ファンレター
先日、お邪魔させていただきました桐乃と申します。
未村さま、その節はほんとうにありがとうございました。
『木曜日には、彼はいない。』をお読みくださったとのこと、恐縮です。まさか、読んでいただけるなんて。光栄です。ありがとうございます(*≧д≦)
お返事でいただいた「逆・判官贔屓」説、共感いたしました。歴史というのはあくまでも「勝者の歴史」であって、時の権力者たちに都合のよいようにねじ曲げられたりしていますよね。死人に口なし、とばかりに汚名を着せられたり。
わたしはたまたま源平の時代が好きなだけで、お恥ずかしいことに歴史や時代ものにはまったく疎いのですが、清盛と頼朝の評価はもっと上方修正されてほしい、と願わずにはいられません。あまりに不憫です。
『ダブルダブル』に出てくる登場人物たちはみんな、それぞれに重たいものを抱えていながらも、若葉のようにつやつやとみずみずしく、真夏の青空の下できらめくシュワシュワはじけるソーダ水みたいに爽やかで、とってもまぶしいです。そしてみんないい子たちで、安心して物語の世界に身をゆだねて、たゆたうことができます。みんな大好き。
巻二からの、アリアちゃんとクリストフくんのやりとりに、もうキュンキュンしまくりで、このふたり、ずっと見守っていたい、と思うほどです(*´ω`*)
そして、物語のあいまに差し挟まれるトリビアや楽屋トークも楽しくて。
「後白河くんと頼朝くんと義経くんの三角関係について」のお話、すごく納得しました。頼朝はたぶん、生まじめで義理堅いひと。義経はあきらかに、常識やぶりでフットワークの軽い猪突猛進タイプ。頼朝のストレスは半端ではなかったと思います。
義経が壇ノ浦で、怒涛の勢いで平家を滅ぼしてしまったとき、もしかすると頼朝は頭を抱えたのではないでしょうか。あの時点での頼朝の目的の比重は、平家滅亡よりも三種の神器を取り戻すほうにあったのではないかと思うのです。
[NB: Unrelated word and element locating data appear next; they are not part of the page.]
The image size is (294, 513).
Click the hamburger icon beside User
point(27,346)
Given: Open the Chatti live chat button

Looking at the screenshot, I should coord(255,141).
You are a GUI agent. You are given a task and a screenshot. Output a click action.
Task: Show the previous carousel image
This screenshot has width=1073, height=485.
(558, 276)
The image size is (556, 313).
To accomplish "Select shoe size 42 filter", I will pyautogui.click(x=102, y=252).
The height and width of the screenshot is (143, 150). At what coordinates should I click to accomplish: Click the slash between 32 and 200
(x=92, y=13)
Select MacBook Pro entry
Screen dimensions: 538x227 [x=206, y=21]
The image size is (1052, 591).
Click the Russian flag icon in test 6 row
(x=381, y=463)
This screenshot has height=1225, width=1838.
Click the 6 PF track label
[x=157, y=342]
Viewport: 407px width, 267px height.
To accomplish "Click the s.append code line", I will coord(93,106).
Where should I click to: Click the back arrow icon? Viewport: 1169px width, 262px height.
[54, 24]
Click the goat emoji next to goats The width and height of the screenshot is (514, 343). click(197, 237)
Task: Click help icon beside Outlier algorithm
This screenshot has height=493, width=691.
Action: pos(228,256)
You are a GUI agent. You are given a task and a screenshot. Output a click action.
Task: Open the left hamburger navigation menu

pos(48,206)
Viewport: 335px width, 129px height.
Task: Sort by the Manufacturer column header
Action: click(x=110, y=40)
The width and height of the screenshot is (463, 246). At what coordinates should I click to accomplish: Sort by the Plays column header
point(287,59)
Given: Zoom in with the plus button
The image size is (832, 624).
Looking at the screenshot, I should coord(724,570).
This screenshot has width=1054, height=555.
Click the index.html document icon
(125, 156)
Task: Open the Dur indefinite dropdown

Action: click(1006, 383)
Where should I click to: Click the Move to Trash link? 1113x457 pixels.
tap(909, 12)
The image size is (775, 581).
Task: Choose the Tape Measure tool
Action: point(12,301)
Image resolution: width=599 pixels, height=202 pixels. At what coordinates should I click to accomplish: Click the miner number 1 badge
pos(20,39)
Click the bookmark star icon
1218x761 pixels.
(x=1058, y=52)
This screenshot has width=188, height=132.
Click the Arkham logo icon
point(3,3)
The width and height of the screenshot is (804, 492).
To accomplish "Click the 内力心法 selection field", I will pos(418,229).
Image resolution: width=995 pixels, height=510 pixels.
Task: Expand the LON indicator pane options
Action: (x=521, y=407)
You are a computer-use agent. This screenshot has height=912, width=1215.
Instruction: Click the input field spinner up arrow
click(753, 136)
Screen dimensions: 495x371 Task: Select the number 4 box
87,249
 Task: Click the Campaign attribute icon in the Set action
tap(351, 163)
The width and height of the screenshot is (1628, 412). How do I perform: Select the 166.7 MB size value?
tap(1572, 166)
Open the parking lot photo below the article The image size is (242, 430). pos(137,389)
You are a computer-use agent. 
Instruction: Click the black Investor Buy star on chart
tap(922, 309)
安徳天皇と、その母親である建礼門院は丁重に保護するようにと指示していたともいいますし。
それがかつて命を助けてくれた清盛への恩によるものかどうかはわかりませんが、同じように、かつて自分を見逃してくれた梶原景時や、清盛の義弟である頼盛に対しても、頼朝は義理を果たしています。
根がまじめな頼朝にとって、想像の遥かななめうえをヒョイヒョイ飛んでいってしまう義経は、かわいい弟であると同時に、手に負えない、かわいさ余って憎さ百倍という存在だったのかも、と考えたりしております。
カミーユちゃんの苦労がしのばれます……。
清盛も頼朝も、それぞれ棟梁であるがために、自らが鬼となって一族郎党を守ろうとしただけなのかもしれません。
ほとんどはじめましてのお手紙なのに、調子にのって長々とすみません。どうか、さらっと読み流していただけたらと思います。
未村さまのやわらかな語り口にみちびかれて、既存の枠にとらわれないのびのびとした壮大な歴史絵巻ファンタジー、奇想天外な物語の世界を堪能しております。
最新話、拝読しました。ああ、どうなっちゃうんでしょう。ハラハラ。
なんてことのないやりとりがただひたすらに貴い、というの、ありますよね。読んでいて、胸がきゅうっとなりました。いとおしくて、せつないです。ああ。
わたしもものすごく人見知りで、基本的に自分の庭に好きなものを集めてひとり遊びを楽しんでおりますが、最近は、好きな作家さんのお庭にお邪魔して、すてきな作品を拝見する楽しみを覚えてきたところです。
こちらこそ、今後とも、どうぞよろしくお願いいたします(*^^*)
返信(1)
お手紙でいちばん嬉しかったのは、キャラクターがみんな好きだと言っていただいたことと、安心できると。その二つは私のとくに心がけているところなので本当に嬉しいです。「いやミス」とか、嫌なキャラやいじめを書く方はもうじゅうぶん沢山おられるので(笑)、そういう悪意を禁じ手にして書いてみようと思うんです。悲しかったり辛かったりしても、後味がいいものが書きたいです。これ、わりと挑戦なのではないかと自分ではひそかに思っているのですが……(笑)。
頼朝が頭を抱えたというお説、私も賛成です。安徳天皇を死なせたことと宝剣をなくしたことは、義経、大失敗だったとも言えるんですよね。いまの天皇家にも直接かかわってくるので「三種の神器」とは言わず剣だけの話にしてお茶を濁しているのですが(笑)、ここはどうしても書かなくちゃと思ってますので、楽しみにお待ちいただけたら嬉しいです。^^ あと頼朝ほんとに義理堅いですよね。きちっと筋を通すというか。それがだんだん過剰になっていくような気がするんです。頼朝ファンを増やしたい!と思って超絶美少女という設定にしてみたんですけど(笑)、やっぱり奥州藤原氏を滅ぼしたのはどう考えても残酷すぎて……、そのあたりどう描こうか慎重に考えているところです。
アリアちゃんとクリストフくんはほんとどうなるんでしょうね。クロードくんも健在ですし。これは歴史小説ではなくてあくまでボーイミーツガールのファンタジーなので、最後はハッピーエンドにしたいんですけど、かと言って立ち往生しない弁慶は弁慶じゃない気もするし(笑)。